The missing man, Mr. Neville St. Clair, is a respectable and punctual man who makes his family's home in the country but regularly visits London on business matters. Making the matter more mysterious is that Mrs. St. Clair is sure that she saw her husband at a second-floor window of the opium den, in Upper Swandam Lane, a rough part of town near the docks. He withdrew into the window immediately, and Mrs. St. Clair is sure that there is something wrong.
She tries to enter the building, but her way is blocked by the opium den's owner, a lascar. She fetches the police, but they cannot find Mr. St. Clair. The room, in the window of which she saw her husband, is that of a dirty, disfigured beggar known to the police as Hugh Boone. The police are about to put this report down as a mistake of some kind when Mrs. St. Clair spots and identifies a box of wooden bricks that her husband said he would buy for their son. A further search turns up some of her husband's clothes. Later, his coat, with the pockets full of several pounds' worth of pennies and halfpennies, is found in the Thames, just below the building.

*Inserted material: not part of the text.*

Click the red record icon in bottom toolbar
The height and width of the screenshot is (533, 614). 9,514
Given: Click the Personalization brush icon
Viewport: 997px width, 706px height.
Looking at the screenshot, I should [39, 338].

The beggar is arrested and locked up at the police station, and Holmes initially is quite convinced that Mr. St. Clair has been the unfortunate victim of murder. However, several days after Mr. St. Clair's disappearance, his wife receives a letter in his own writing. The arrival of this letter forces Holmes to reconsider his conclusions, leading him eventually to an extraordinary solution. Taking a bath sponge to the police station in a Gladstone bag, Holmes washes Boone's still-dirty face, causing his face to be revealed — the face of Neville St. Clair. Upon Mr. St. Clair's immediate confession, this solves the mystery, and creates a few problems.
It seems that Mr. St. Clair has been leading a double life, one of respectability, and the other as a beggar. In his youth, he had been an actor before becoming a newspaper reporter. In order to research an article, he had disguised himself as a beggar for a short time, during which he earned a very large amount of money. Later in his life, he returned to the street to beg for several days in order to pay a large debt. Given a choice between his newspaper salary and his high beggar earnings, he eventually became a professional beggar. His takings were large enough that he was able to establish himself as a country gentleman, marry well, and begin a respectable family. His wife never knew what he did for a living, and Holmes agrees to preserve Mr. St. Clair's secret as long as no more is heard of Hugh Boone.